Even with the increasing adoption of international standards, there are still many variations around the world, but the KYC Registry sets its own global standards in consultation with a user group of large, globally-active banks, The information collected is mainly focused on five areas: identification of the customer; ownership; type of business; compliance; and tax. All the information which is supplied is owned and controlled by the bank supplying the data, which includes several hundred data points and some 40 documents   that together provide a comprehensive and evolving registry. Banks provide their information in a standardised format, based on community-defined requirements, so that there is a significant reduction of the time spent filling in different forms.

The SWIFT KYC Registry also provides an audit trail for all requests, approvals and rejections, ensuring complete transparency throughout the progress; an alert system helps banks to keep abreast of any changes in the risk profiles of their correspondents and clients. Its major benefits are the provision of secure, online verified and standardised KYC information and  a reduction of the administrative burden of documentation requests. Compliance teams can thus focus their efforts on qualitative risk assessment, while security and General Data Protection Regulation (GDPR) compliance are enhanced. Finally, and very importantly, it has resulted in improved customer experience.

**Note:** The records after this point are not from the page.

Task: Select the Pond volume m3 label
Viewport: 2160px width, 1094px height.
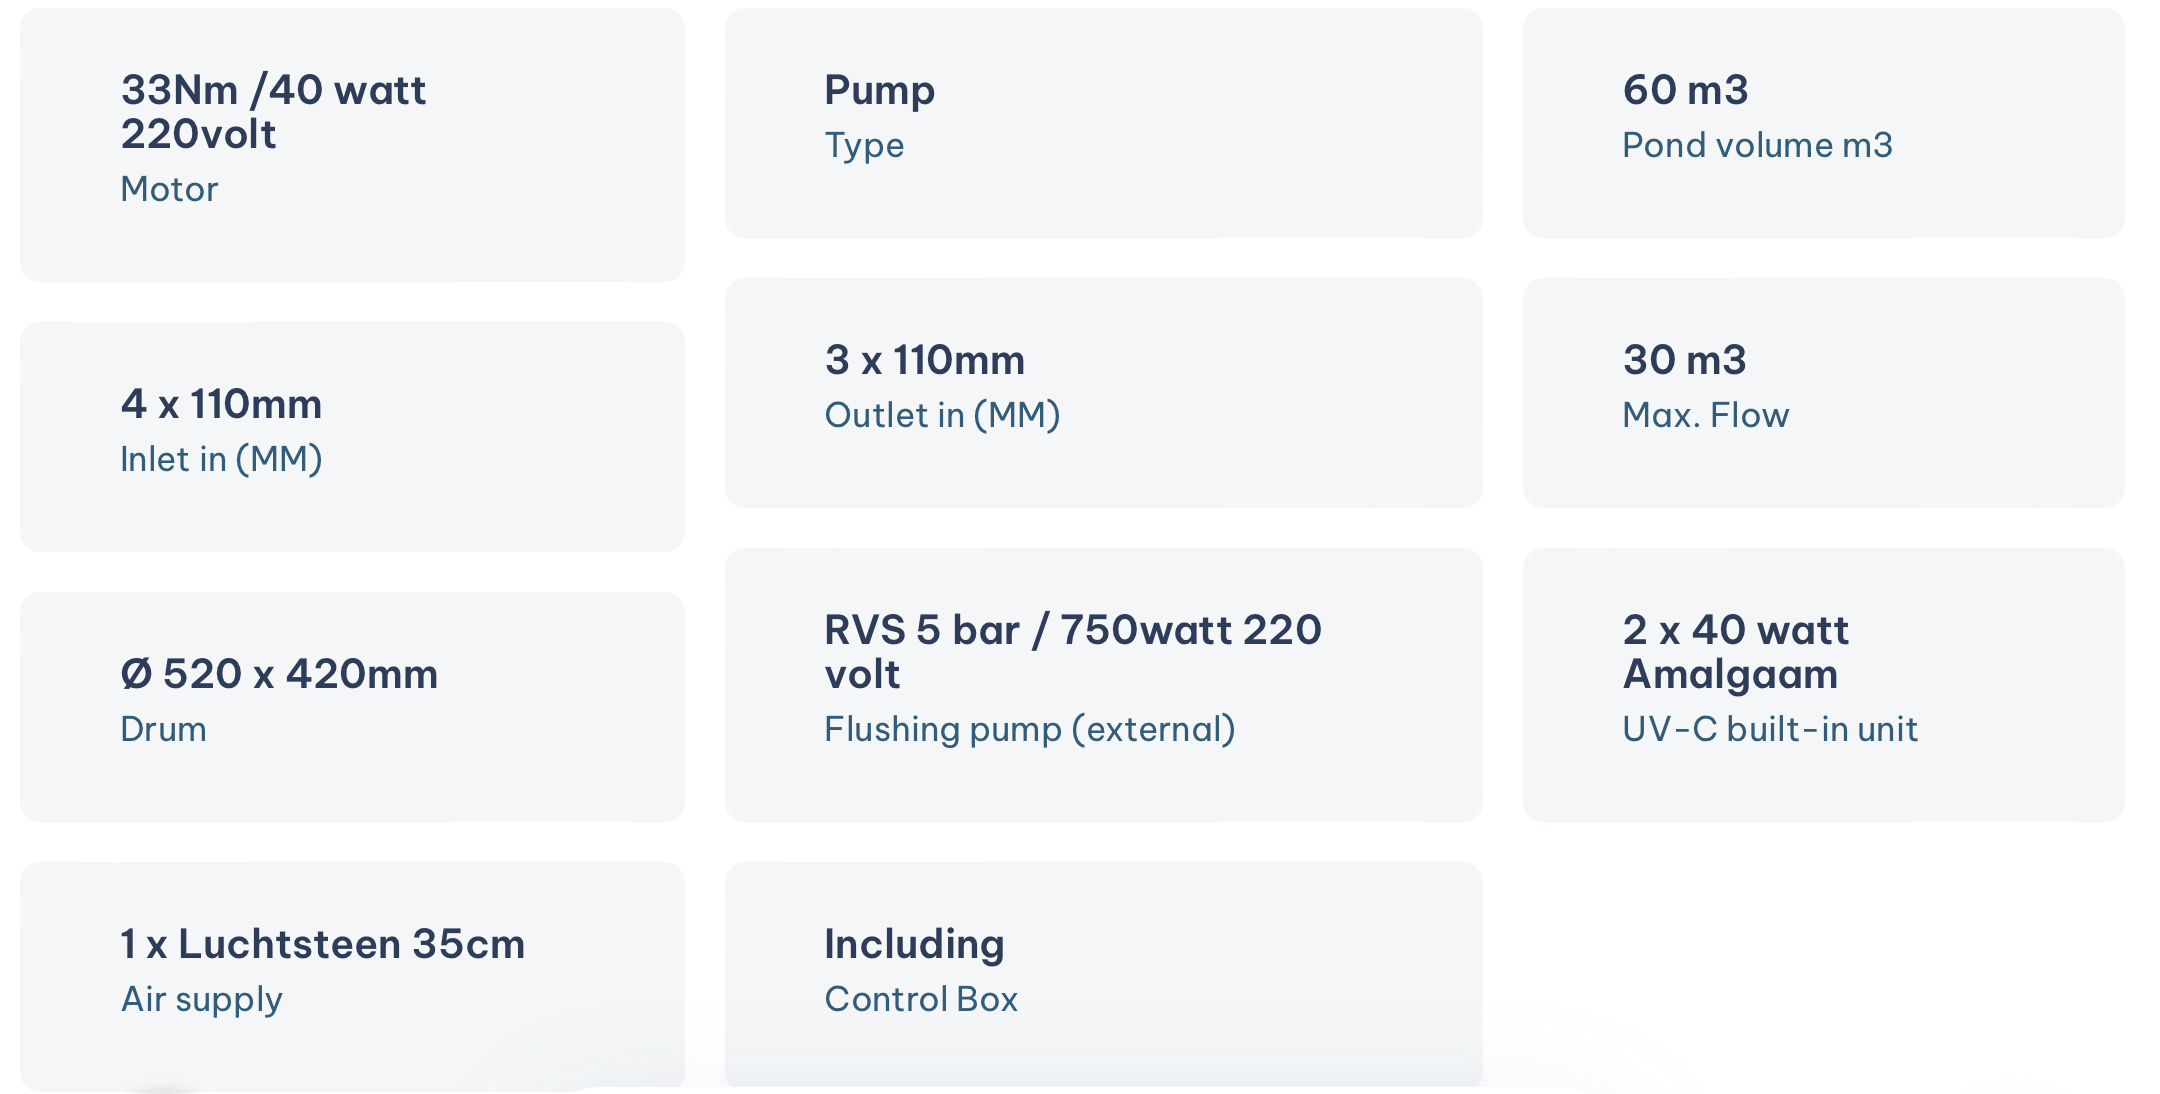Action: tap(1757, 145)
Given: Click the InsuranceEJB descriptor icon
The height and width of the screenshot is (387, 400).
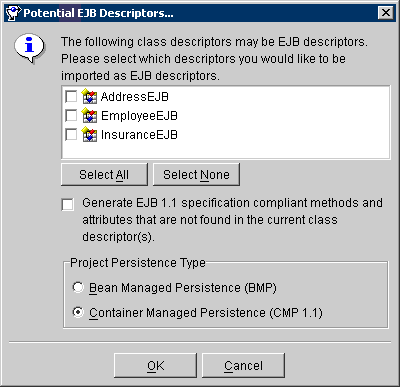Looking at the screenshot, I should [89, 134].
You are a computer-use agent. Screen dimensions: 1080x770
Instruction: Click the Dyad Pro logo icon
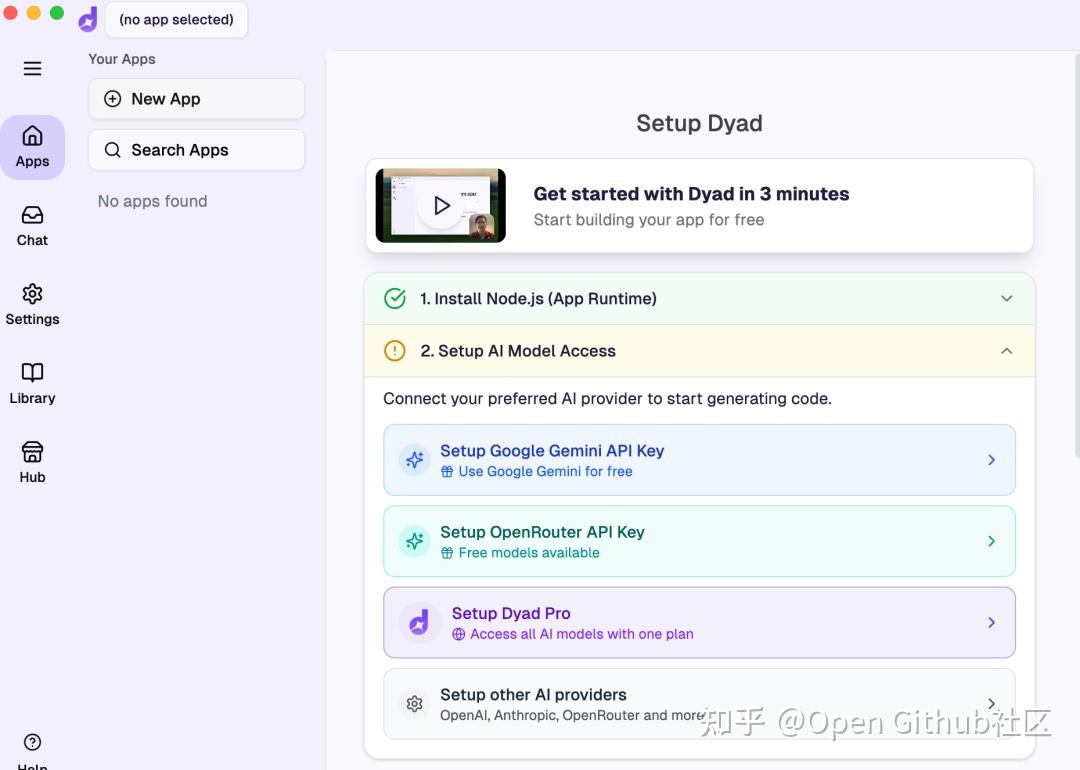[x=419, y=623]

SWIFT’s belief that the factors which have led to the success of the KYC Registry are also applicable to major corporates led them to open it to corporates this year. From Q4 2019, all 2,000 SWIFT-connected corporate groups have been able to join the Registry and use it to upload, maintain and share their KYC information with their banks. Major corporations use a range of banks in different jurisdictions round the globe, with whom they need to exchange information to enable KYC checks. Data is held in different places and is often incomplete or out of date, so the introduction of multinational treasuries to the Registry enables corporates to upload standard information to it as well as to exchange other KYC-relevant documents that are requested by their banks. Banks will benefit by having access to corporates’ information through the same central repository they use for their  correspondent KYC checks  - a  win/win situation, one might say!